■ SUPPLIED TEXT

Doctors Without Borders Slams TPP
Trade negotiators must remove damaging provisions in the Trans-Pacific Partnership (TPP) trade deal or risk locking in high drug prices and endangering the health of millions of people for decades to come. So said the medical humanitarian organization Doctors Without Borders as TPP negotiations continue.
If approved in its current form, the TPP, which is being negotiated between the U.S. and 11 other Pacific Rim countries, will have a devastating impact on global health, according to the organization. It would strengthen, lengthen and create new patent and regulatory monopolies for pharmaceutical products that will raise the price of medicines and reduce the availability of generic competition.
“We have repeatedly warned that this is a terrible deal for access to affordable medicines,” said Manica Balasegaram, executive director of Doctors Without Borders’ Access Campaign. “Ministries of health, humanitarian groups and global health programs funded by the U.S. government all rely on affordable medicines to provide medical care. Despite repeated warnings, U.S. negotiators have pushed for provisions that benefit pharmaceutical companies at the expense of the more than 800 million people who need access to affordable generic medicines in current TPP countries.”
Some of the provisions of most concern to the organization concern patent evergreening, which would, according to Doctors Without Borders, force TPP governments to grant pharmaceutical companies additional patents for changes to existing medicines, even when those changes provide no therapeutic benefit to patients.
U.S. negotiators have also pushed for 12 years of data exclusivity for biologic medicines, according to the organization, which include vaccines and drugs to treat conditions such as cancer and multiple sclerosis. Data exclusivity blocks government regulatory authorities from allowing price-lowering generic competitors to enter the market with previously generated clinical data.
If pharmaceutical companies get their way, brand-name drugs and vaccines would not face direct competition for excessively long periods of time while patients, medical providers like Doctors Without Borders, and people in TPP countries endure unnecessarily high prices, the organization said.
“Extended monopolies, such as those being pushed by the U.S. in the TPP, are irresponsible and harmful to public health,” said Judit Rius Sanjuan, U.S. manager and policy Advisor for Doctors Without Borders’ Access Campaign.

■ COLLECTED DATA
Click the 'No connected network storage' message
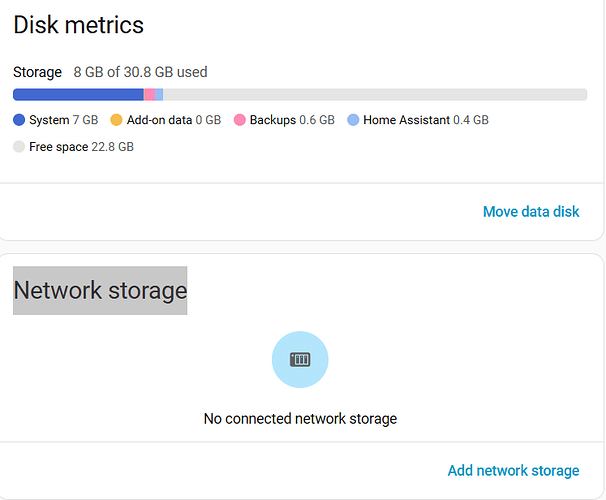[300, 419]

■ CHECK YOUR UNDERSTANDING
a. According to the TPP article, how many years of data exclusivity for biologic medicines have U.S. negotiators pushed for?
b. In the TPP article, which groups does Manica Balasegaram say rely on affordable medicines to provide medical care? List every one.
The data above come from a source separate from the TPP article.

■ SOLVED TASKS
a. 12 years

b.
- Ministries of health
- Humanitarian groups
- Global health programs funded by the U.S. government